Records of locating words and elements:
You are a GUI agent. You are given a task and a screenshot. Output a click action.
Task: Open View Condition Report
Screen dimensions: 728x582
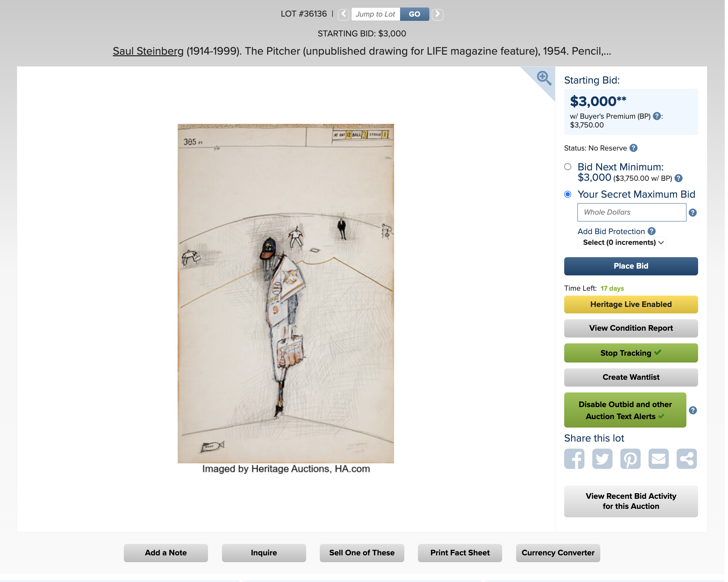point(631,328)
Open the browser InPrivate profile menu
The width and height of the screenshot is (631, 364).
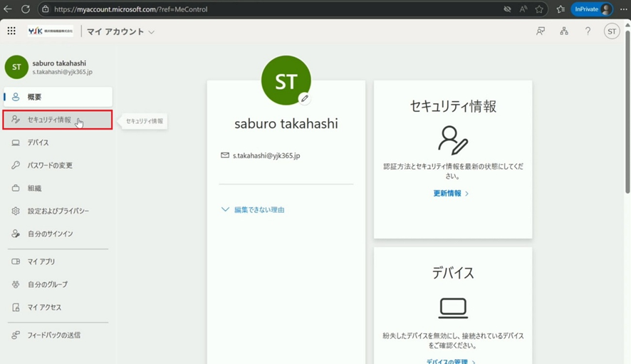591,9
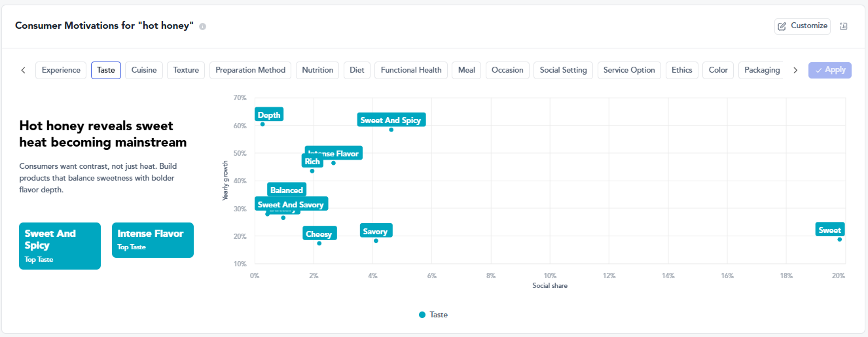Click the Cheesy data label
868x337 pixels.
[319, 234]
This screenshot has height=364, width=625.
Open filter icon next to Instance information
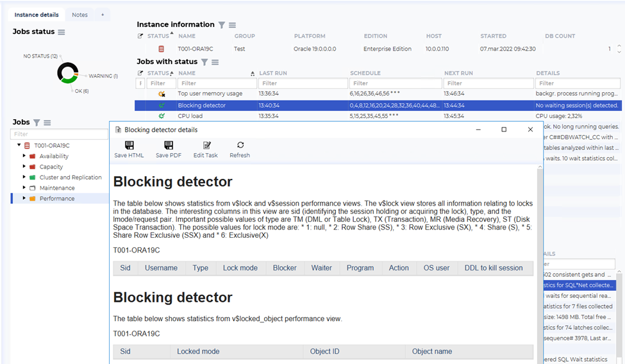[x=222, y=25]
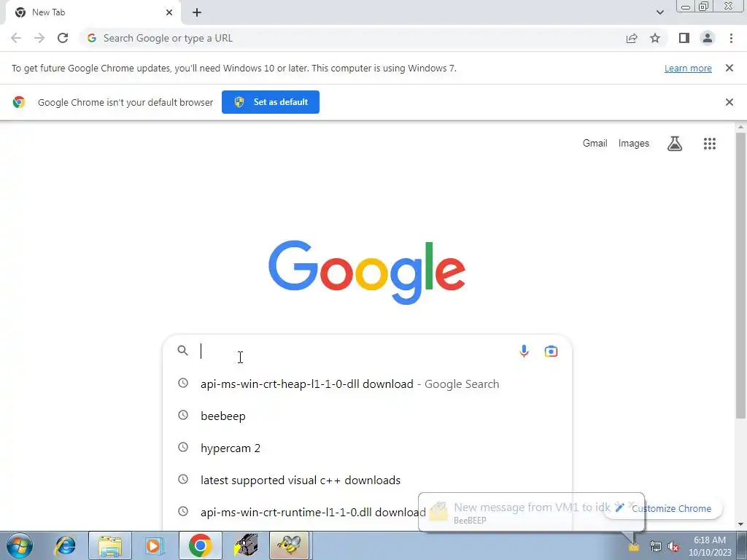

PROBLEM DETAILS: Render the records above as a Markdown table with the columns n and Line, one numbered row per line, skipping blank lines and leaving out the pictures.

WORKED SOLUTION:
| n | Line |
|---|---|
| 1 | You are a GUI agent. You are given a task and a screenshot. Output a click action. |
| 2 | Task: Open View Condition Report |
| 3 | Screen dimensions: 728x582 |
| 4 | point(631,328) |
| 5 | Open the browser InPrivate profile menu |
| 6 | The width and height of the screenshot is (631, 364). |
| 7 | 591,9 |
| 8 | Click the Cheesy data label |
| 9 | 868x337 pixels. |
| 10 | [319, 234] |
| 11 | This screenshot has height=364, width=625. |
| 12 | Open filter icon next to Instance information |
| 13 | [x=222, y=25] |